Nesta história ele também especula se as ideias de Freud não teriam sido
influenciadas pelos textos de Nietzsche. Estes foram contemporâneos mas não há
registros de que tenham se encontrado. Ele fala aqui da ideia de Nietzsche do super-homem, que é aquele que não teme a
verdade e vive de acordo com ela, por mais dolorosa que seja; aquele que vive a
vida mesmo que esta não tenha sentido, e acredita que esta é a melhor vida por
ser a única que temos e teremos. Outra ideia central na filosofia de Nietzsche
é o eterno retorno, um experimento
mental onde imaginamos um universo infinito de tempo e possibilidades onde tudo
poderia se repetir infinitas vezes. Segundo esta ideia, devemos viver a vida de
maneira em que caso tivéssemos a oportunidade de viver a mesma vida infinitas
vezes, viveríamos da mesma forma sem se arrepender de nada.

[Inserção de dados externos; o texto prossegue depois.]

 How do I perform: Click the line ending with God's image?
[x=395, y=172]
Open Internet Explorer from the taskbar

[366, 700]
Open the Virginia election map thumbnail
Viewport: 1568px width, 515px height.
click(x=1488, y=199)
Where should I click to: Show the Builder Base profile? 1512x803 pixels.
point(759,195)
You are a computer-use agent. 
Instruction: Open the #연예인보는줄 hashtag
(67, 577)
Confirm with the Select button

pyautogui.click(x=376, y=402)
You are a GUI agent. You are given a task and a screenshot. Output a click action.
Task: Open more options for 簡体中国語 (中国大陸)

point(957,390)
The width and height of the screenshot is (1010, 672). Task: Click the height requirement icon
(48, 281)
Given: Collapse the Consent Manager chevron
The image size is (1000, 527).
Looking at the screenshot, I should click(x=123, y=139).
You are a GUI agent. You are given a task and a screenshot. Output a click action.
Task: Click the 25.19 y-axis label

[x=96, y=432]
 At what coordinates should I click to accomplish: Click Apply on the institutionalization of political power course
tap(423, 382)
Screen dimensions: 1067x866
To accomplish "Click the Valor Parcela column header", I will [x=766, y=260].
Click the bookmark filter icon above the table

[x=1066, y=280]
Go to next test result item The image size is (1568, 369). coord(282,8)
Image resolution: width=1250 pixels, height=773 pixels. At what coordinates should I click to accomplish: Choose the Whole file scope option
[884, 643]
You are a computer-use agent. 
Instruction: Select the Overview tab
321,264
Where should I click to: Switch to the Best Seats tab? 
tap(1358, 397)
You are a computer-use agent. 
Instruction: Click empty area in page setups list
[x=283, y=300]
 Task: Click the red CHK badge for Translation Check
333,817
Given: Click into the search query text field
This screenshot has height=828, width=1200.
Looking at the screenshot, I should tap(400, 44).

O romance psicológico, quinto e último texto do livro, fala sobre a
criação do livro Mentiras no Divã,
onde discute os limites éticos da psicoterapia e a relação entre o terapeuta e
o paciente. Ele discute a questão da transparência e a interação entre o
terapeuta e se este deve ser impessoal ou mais aberto. Surgem ainda questões
sobre pagamento, amor e amizade. A dupla vida de terapeuta e romancista de
Yalom é responsável por um de seus maiores temores, que é o seu medo que
confundam seu trabalho acadêmico com sua ficção. Alguns críticos já o acusaram
em resenhas e críticas que sua obra de ficção não seria ficção, mas sim, meros
relatos de situações vividas em seu consultório.
O livro Mentiras no Divã é uma ficção sobre os limites éticos da terapia e
sobre a onda de processos de pacientes contra terapeutas nos Estados Unidos. Ao
final temos o prólogo deste livro onde o protagonista, Dr. Ernest Lash, um
médico recém saído da residência e atuando em pesquisas de neuroquímica,
relembra seu início de carreira, quando foi nomeado para o Comitê de Ética
Médica do hospital onde trabalhava e teve que participar de uma ação
disciplinar contra o Dr. Seymour Trotter, um idoso de 71 anos, renomado
patriarca da comunidade psiquiátrica e ex-presidente da Associação Americana de
Psiquiatria, acusado de má conduta sexual por uma paciente de 32 anos. O idoso
médico, ao utilizar métodos nada ortodoxos para tentar curar sua paciente, se
vê comprometido com uma promessa que pode acabar com sua carreira e seu
casamento. A picante história do Dr. Trotter revela a verdadeira vocação do
protagonista, que é a psicoterapia.
Um excelente livro para aqueles
que se interessam por literatura e o processo de criação literária, e também
para aqueles que se interessam por psicologia, psiquiatria e filosofia. Para
quem não conhece Irvin D. Yalom, é uma interessante introdução aos seus
principais livros. Quase todos os livros apresentados tem tradução para o
português e podem ser encontrados facilmente nas livrarias.
Olá Anderson. Belo blogue!
ResponderExcluirSou fã de Irvin D. Yalom. Falta-me ler apenas um livro dele (dos publicados em Portugal). O único livro que decepcionou-me foi 'Chamem a Polícia'. Achei-o fraco.